=== EXERCISES TO COMPLETE ===
[a] According to the smartphone blog post, how long has the writer had the same 3GS?
[b] Go on with the smartphone blog post from its last sentence, in the same voice.

=== READING TEXT ===
Which leaves the rest of the weekend free to decide whether to buy an Ergodox keyboard with Cherry Blues or Cherry Browns, and then I can wear my geek badge with pride.

UPDATE!

After a busy weekend of github-based collaboration, company-mode is now properly integrated into omnisharp-emacs. Head on over to the github page to have a look at the awesome features we’ve piled in – return type information, documentation buffers, tabbing through method parameters, smart completion detection, it’s all there.

The Great Android Test 2012

It sounds like some sort of desperate attempt to gain geek credibility, but I’ve been using smartphones and PDA’s for years. My desire to have my very own tricorder took me through the joys of an HP Jornada, a Compaq iPaq, a Dell Axim, a Palm Treo, and a couple of HTC Windows Mobile 5 and 6 based devices. I held out against the iPhone incursion for as long as I could, until I succumbed to the siren song of the 3GS.

The funny thing is that, for someone who changed device every 6 or 12 months, I’ve now had the same 3GS for nearly 3 and a half years. The combination of solid hardware and an active ecosystem meant that, despite the temptation of a higher res screen, I’ve not really seen the point in upgrading. Buying an iPad probably helped as well.

Anyway, the 3GS is getting slower and slower, and the battery has suffered from about 1500 charge cycles, so it’s time for a replacement. And being a gadget whore, I thought I’d check out the competition before lazily falling back into bed with another iDevice.

First up was the HTC One X. I’d loved my previous WinMo HTC devices, and I’d heard about the lovely screen on the One X, so I was excited. When I got it, however, I took an immediate and not entirely rational dislike to it. The hardware is solid and the screen is wonderful, but there were very quickly some minor annoyances. The power connector is at the side instead of the bottom, making charging while in a case a challenge. There’s no physical ‘home’ button, and the power button is way up at the top, making it hard to reach on such a big phone – so even turning the thing on and off was a little bit annoying. The major issue, though, was the software, although weirdly I couldn’t pin down exactly what it was that I didn’t like. It was like looking at Mickey Rourke 20 years ago and now, and trying to work out exactly what had gone wrong; it just felt lumpy and misshapen.

=== DATA PROVIDED ===
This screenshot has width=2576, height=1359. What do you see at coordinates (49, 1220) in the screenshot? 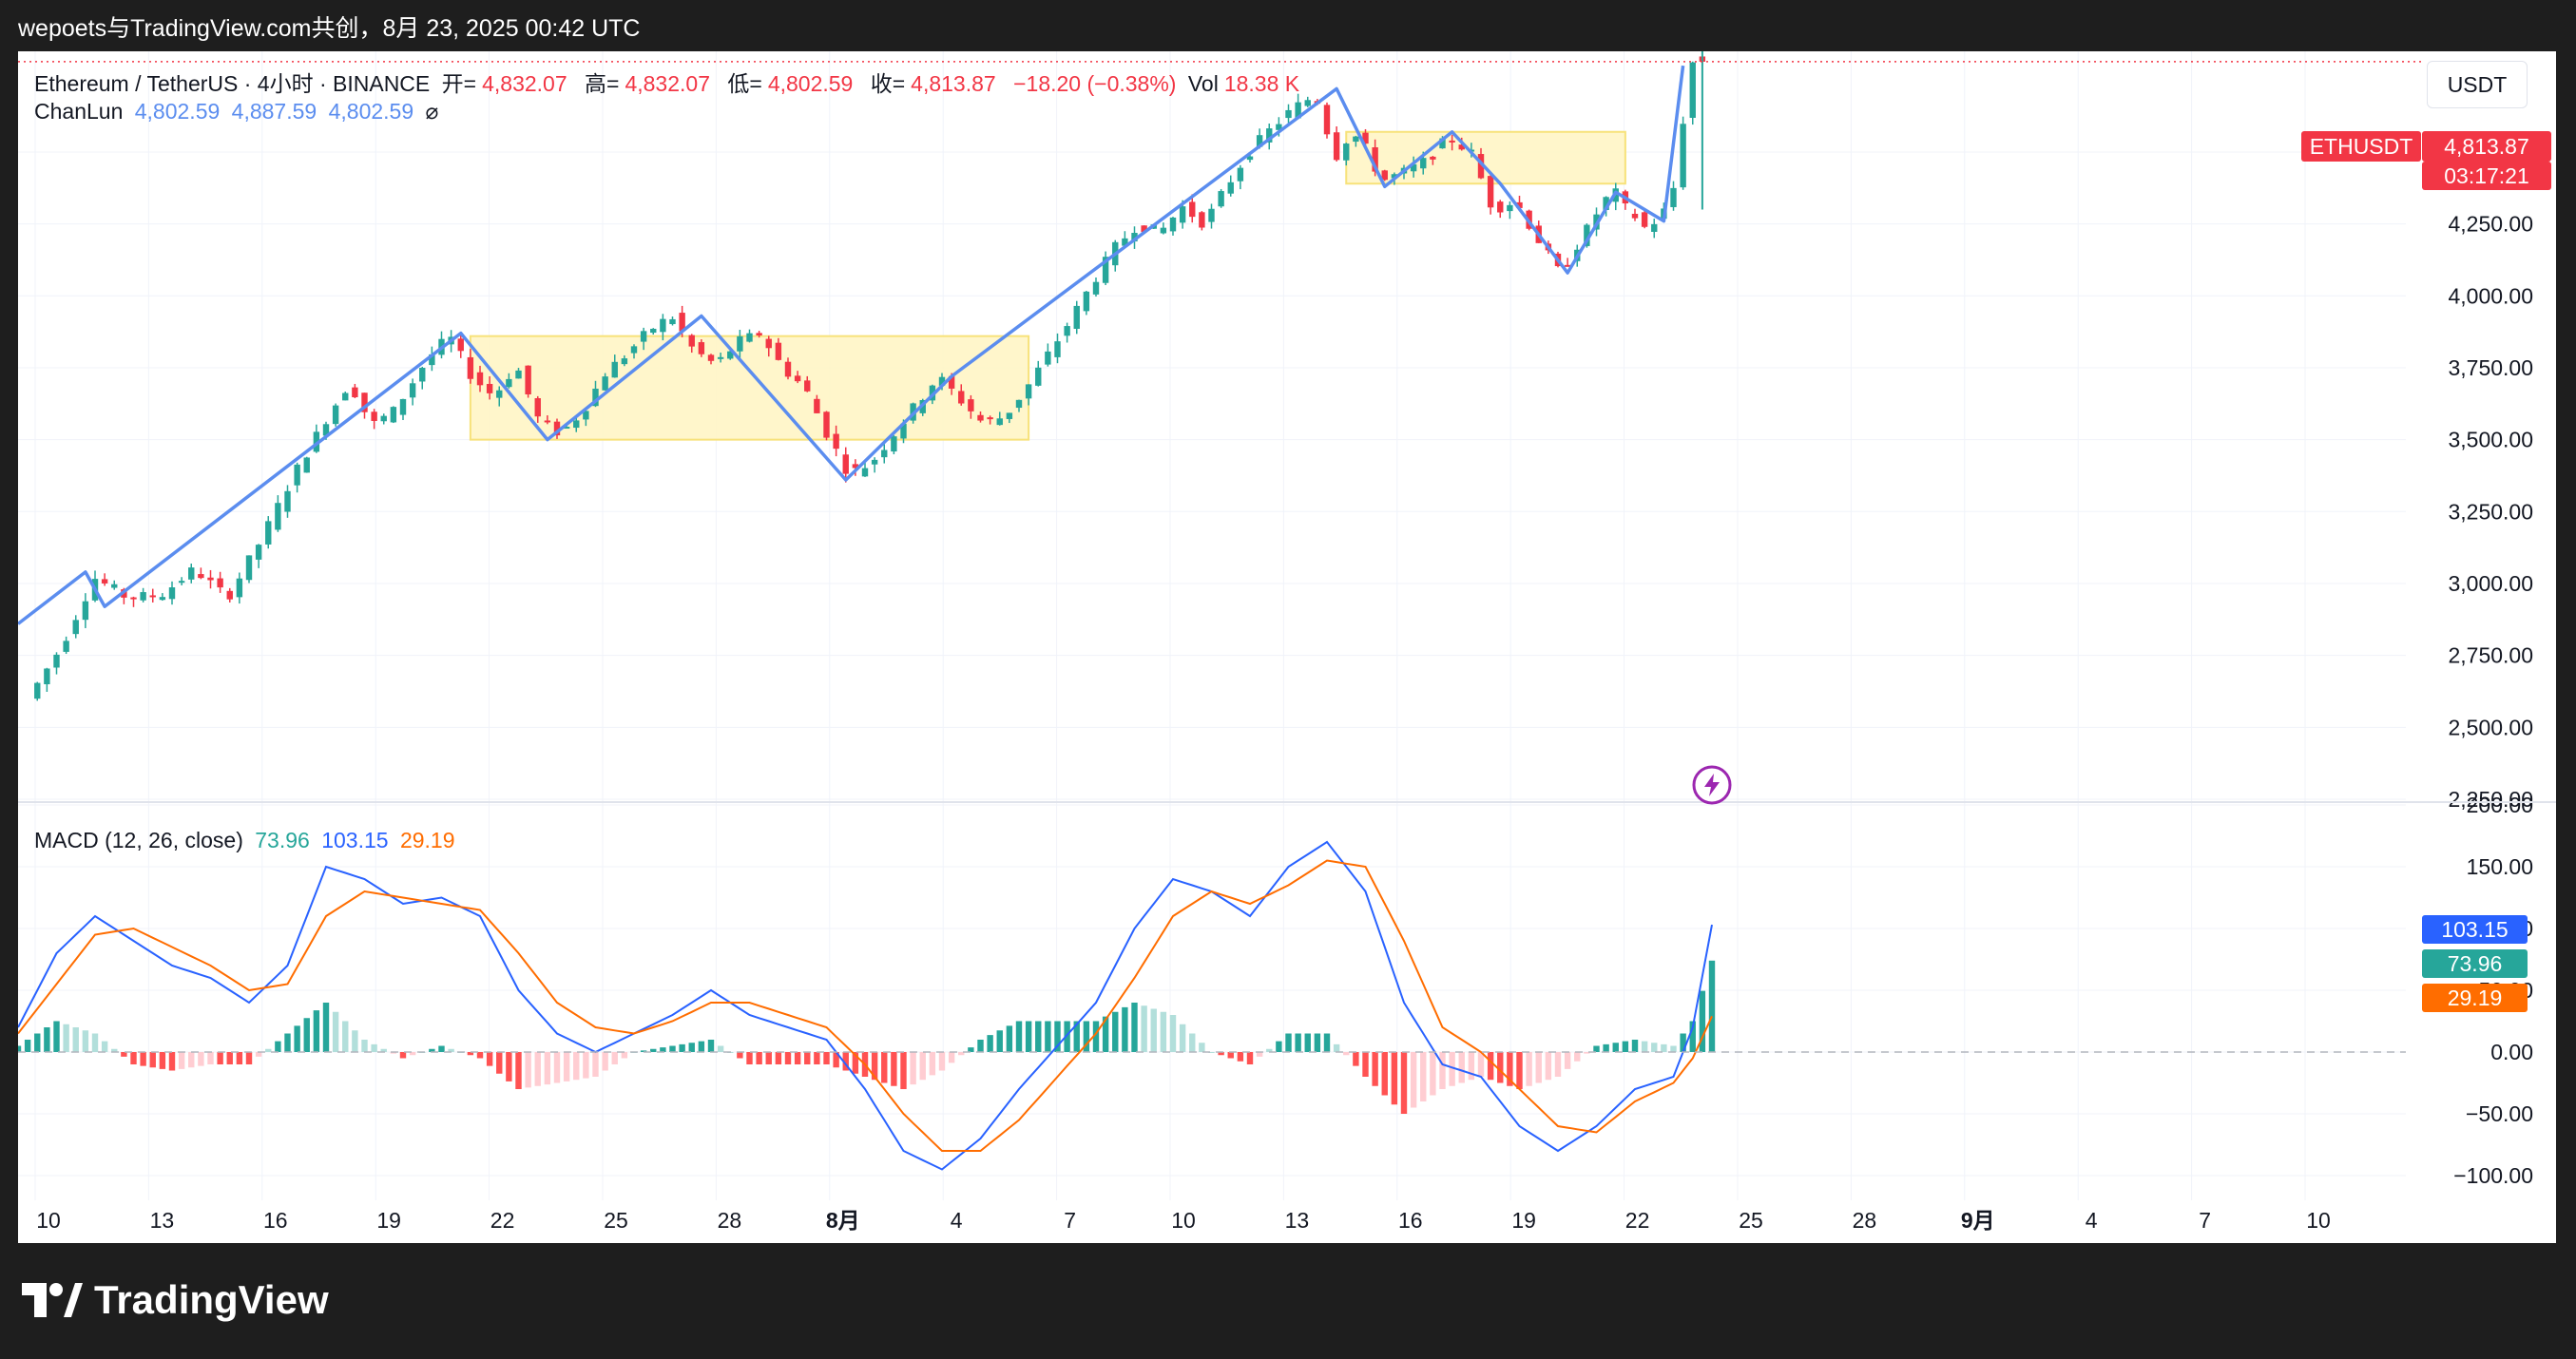
I see `x-tick-label: 10` at bounding box center [49, 1220].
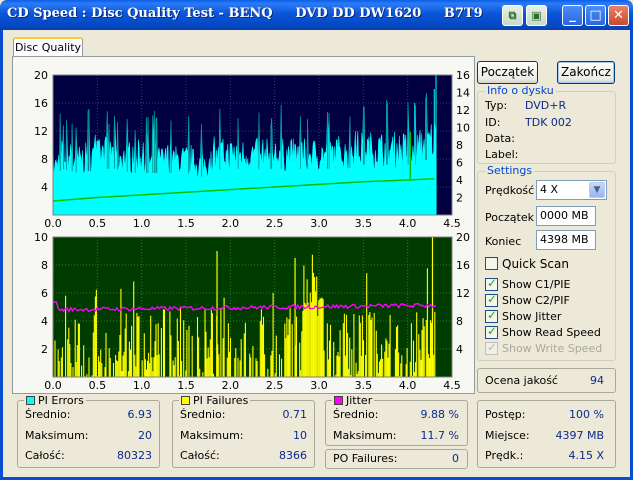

=== OUTPUTS IN ORDER ===
[a] Nearly three and a half years.

[b]
So, that went back and along came the legally contentious Galaxy S3. This was a very different experience – slick, smooth, well thought out. Some people complain that it’s too plasticky but, coming from a 3GS, that isn’t something I noticed particularly. There’s a physical home button, the power button and power connectors are in sensible places, and the screen, like the One X, is wonderful. And though there are alot of complaints about Touchwiz, the software seemed much more polished to me, even if there are a fair number of Samsung specific apps I have no intention of ever touching.

Widgets and screens
Things I absolutely love about the S3, and indeed the wider Android experience, are:

  • That huge screen. Going back to my 3GS is difficult. There’s a chance it might be slightly too big, but so far I haven’t tired of it (although my right pinky is getting a little sore from anchoring the bottom while doing big stretches).
  • Widgets. I love being able to grab information at a glance, and Android widgets are fabulous for that – on opening my phone I can check out the weather, the stock market and my agenda for the week, without touching a single app icon.
  • Differentiating between apps on your phone and shortcuts to launch them. On iOS the apps and their launch icons are one and the same thing, leading you to stuff apps you don’t use very often into poorly named folders. On Android you have a special ‘apps’ manager where all your apps really exist, leaving you free to keep your main screens uncluttered.
  • Proper background multitasking. Not quite as useful as I thought it might be, but as someone who uses a newsreader all the time, it’s good to know that it’s always going to be up to date.
  • Not having to pay an absurd amount of money to get an extra 16gb of storage. £70 to go from 16gb to 32gb is one of those examples of Apple hubris that never gets old.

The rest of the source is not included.